- Born: February 22, 1967 (age 59) Royal Oak, Michigan, U.S.
- Education: Doctorate in Germanic philology
- Alma mater: Wayne State University; University of Minnesota
- Known for: Acting, publications
- Notable work: A Serious Man
- Website: arihoptman.com

= Ari Hoptman =

American actor (born 1967)

Ari Hoptman (born February 22, 1967) is an American actor, author, and academic, specializing in Germanic etymology, as well as a Marx Brothers historian.

==Career==
Hoptman attended Wayne State University before moving to the Twin Cities to graduate school at the University of Minnesota. He studied Germanic philology under Anatoly Liberman, eventually earning his doctoral degree in 2002. His graduate work investigated the possible relationship between Verner's Law and certain stress patterns of Old Germanic poetry.
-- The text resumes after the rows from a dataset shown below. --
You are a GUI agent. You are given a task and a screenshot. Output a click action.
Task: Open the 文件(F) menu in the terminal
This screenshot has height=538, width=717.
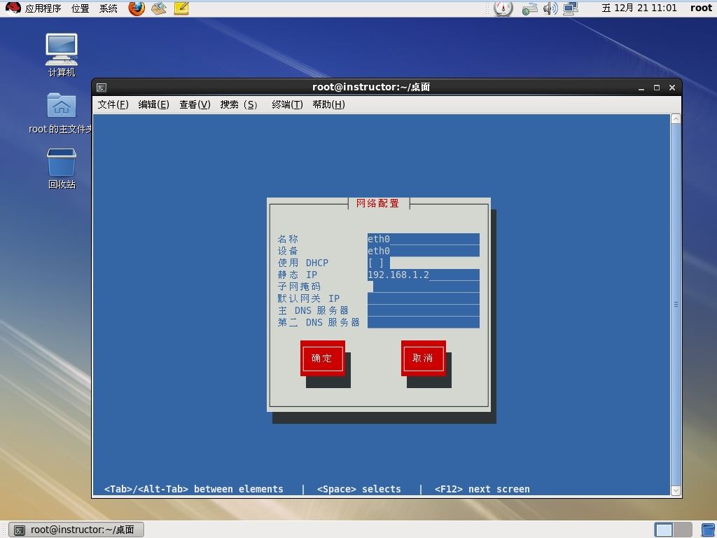(x=113, y=104)
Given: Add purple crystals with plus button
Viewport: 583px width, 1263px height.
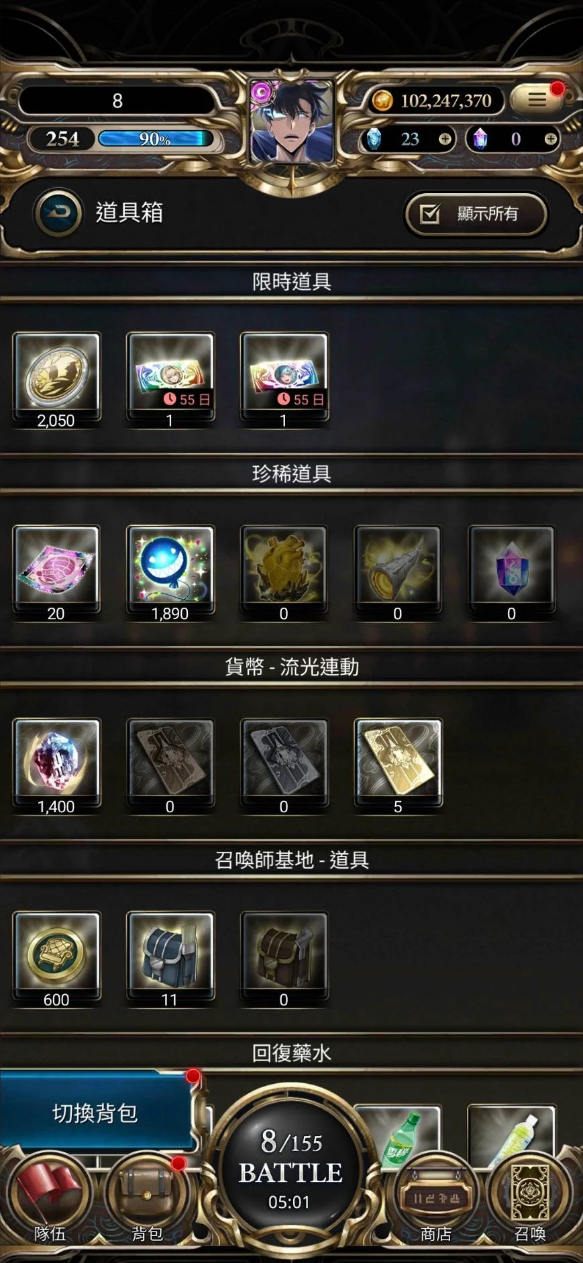Looking at the screenshot, I should (x=550, y=139).

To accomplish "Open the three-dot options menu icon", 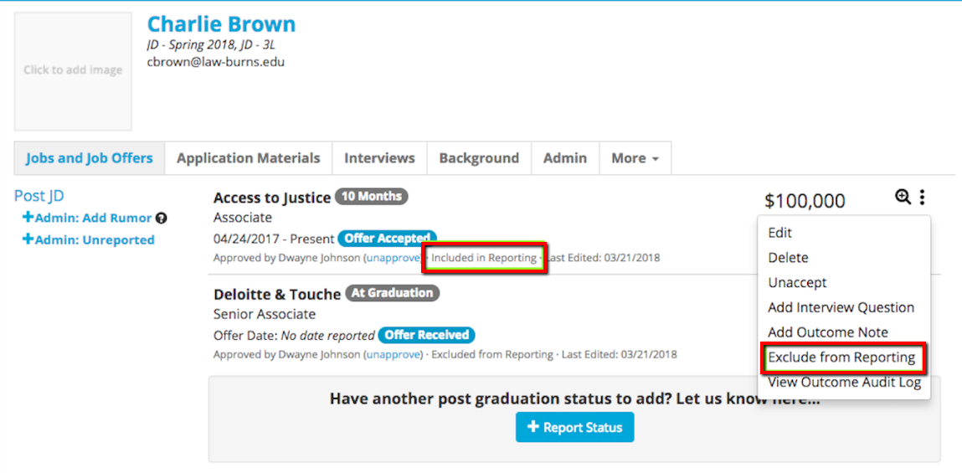I will pyautogui.click(x=922, y=198).
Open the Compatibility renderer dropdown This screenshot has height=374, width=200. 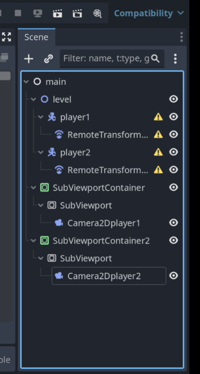pos(149,13)
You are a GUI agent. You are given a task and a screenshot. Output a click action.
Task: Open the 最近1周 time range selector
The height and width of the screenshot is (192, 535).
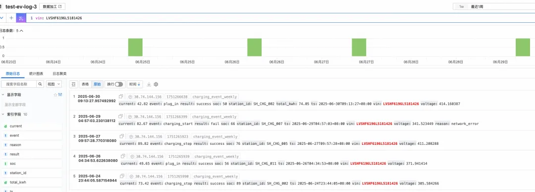click(x=493, y=6)
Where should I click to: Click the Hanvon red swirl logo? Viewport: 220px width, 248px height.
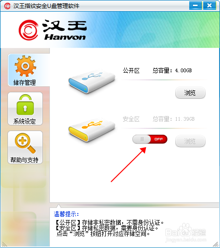[28, 30]
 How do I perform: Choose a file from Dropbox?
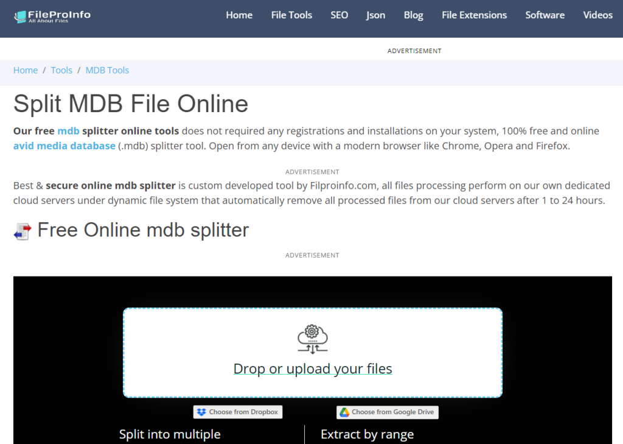coord(238,412)
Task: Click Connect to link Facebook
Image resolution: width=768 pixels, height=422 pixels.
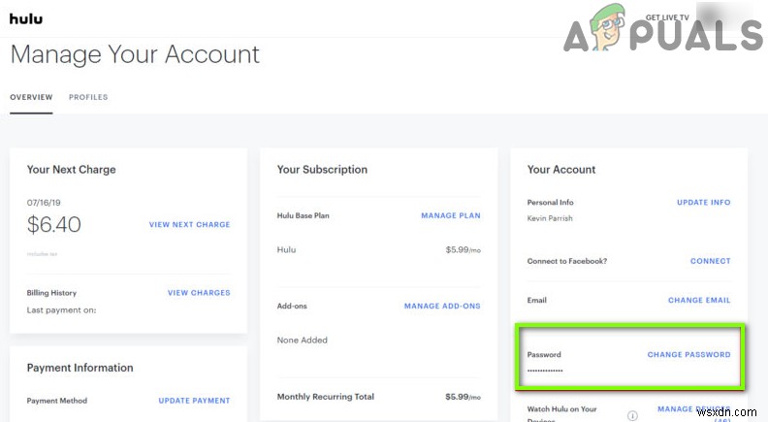Action: pyautogui.click(x=710, y=261)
At the University of Minnesota, Hoptman teaches classes in the Department of German, Nordic, Scandinavian & Dutch.

Hoptman has appeared in dozens of theatre productions, plays and solo shows, mostly in comedic roles. Minnesota Public Radio called Hoptman a "great local actor", and one reviewer said he takes a dry pleasure in unusual couplings in his humor.
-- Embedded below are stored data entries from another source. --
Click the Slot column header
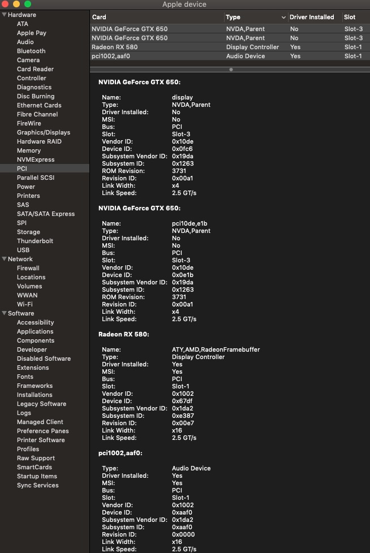The width and height of the screenshot is (370, 553). click(355, 18)
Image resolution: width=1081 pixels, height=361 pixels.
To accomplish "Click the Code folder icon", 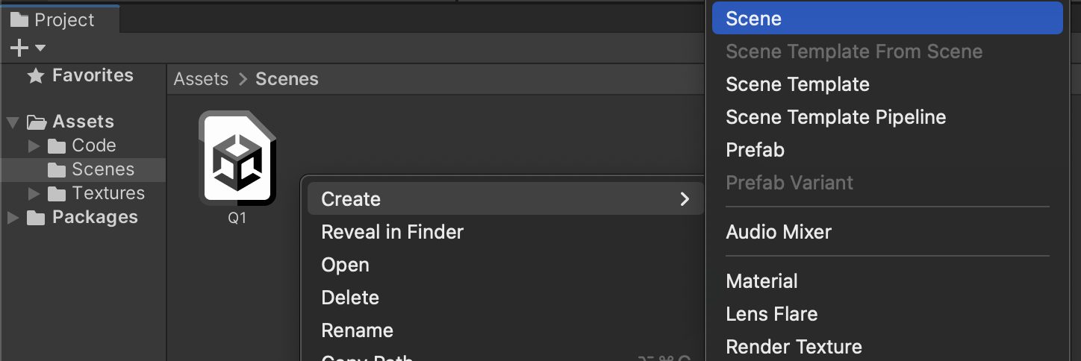I will (57, 146).
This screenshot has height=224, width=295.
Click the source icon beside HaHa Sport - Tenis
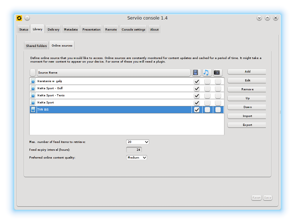tap(33, 96)
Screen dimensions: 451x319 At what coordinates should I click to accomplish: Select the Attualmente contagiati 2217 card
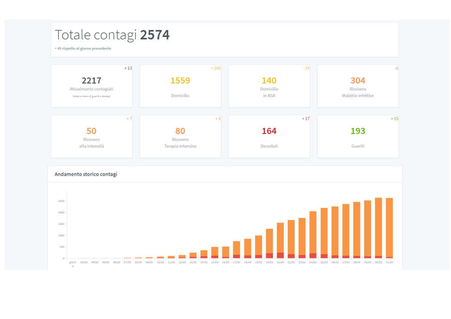click(x=92, y=86)
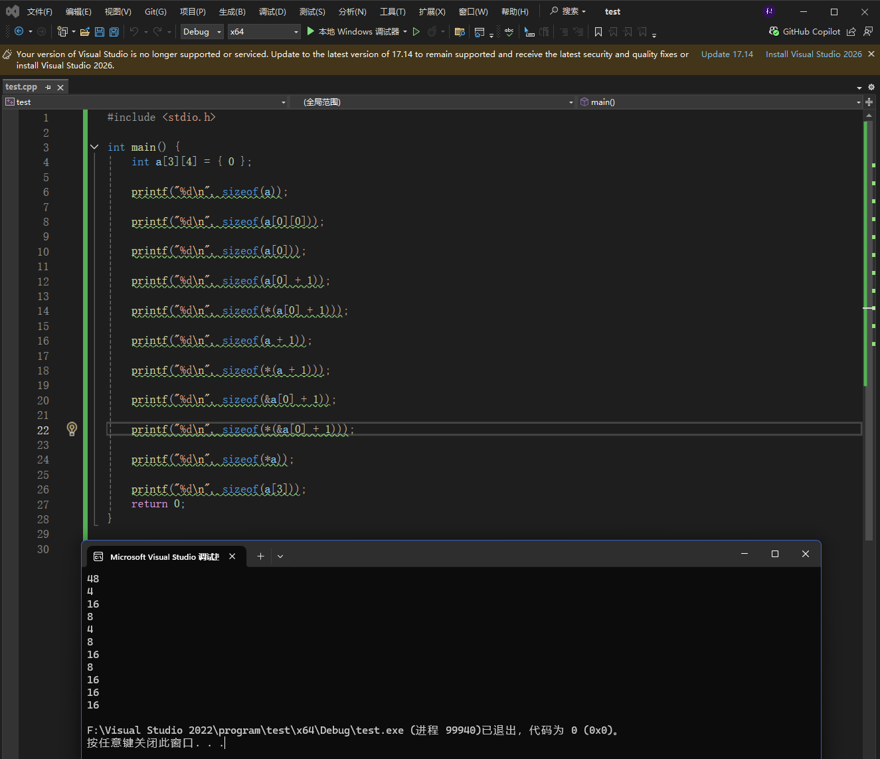880x759 pixels.
Task: Open the x64 platform dropdown
Action: click(264, 32)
Portraying Ira Stone from Laughter on the 23rd Floor four different times, Hoptman has described the journalist as obnoxious, loud, rude, and late on arrival, but "a brilliant writer."

==Filmography==

| Title | Year | Character |
|---|---|---|
| Theater People | 2013 | Gary |
| Eden | 2012 | German Survivalist Leader |
| A Serious Man | 2009 | Arlen Finkle |
| Newtown's Disease | 2006 | Mr. Hungus |
| Two Harbors | 2005 | 'Spock' buyer |
| Mystery Science Theater 3000 – Quest of the Delta Knights | 1998 | Pancake Breakfast Extra |

==Publications==
Hoptman's books include:

- A Bibliography of English Etymology, Volumes 1–2 with Anatoly Liberman and Nathan E. Carlson
- Die erste Reise
- Sprachbau: Grammatik und Arbeitsheft Fur Das Dritte Jahr
- The Mood of the Tales are Gloomy
- Verner's Law, Stress, and the Accentuation of Old Germanic Poetry

Hoptman's work has been used or referrnced in a number of books and journals, including:

- 1001 Secrets Every Birder Should Know: Tips and Trivia for the Backyard and Beyond by Sharon Stiteler
- Amsterdamer Beiträge zur älteren Germanistik, Volumes 54-55
- An Analytic Dictionary of the English Etymology: An Introduction by Anatoly Liberman
- Current projects in historical lexicography
- Interdisciplinary Journal for Germanic Linguistics and Semiotic Analysis, Volume 4
- Intermediate Dutch: A Grammar and Workbook by Jenneke A. Oosterhoff
- Linguistics and Language Behavior Abstracts: LLBA., Volume 36, Issue 1
- North-western European Language Evolution: NOWELE., Volumes 36–37
- Sociological Abstracts, Volume 50, Issue 2

Hoptman is mentioned for his acting in:

- The Dude Abides: The Gospel According to the Coen Brothers by Cathleen Falsani
- The Princeton Seventh by James Vculek.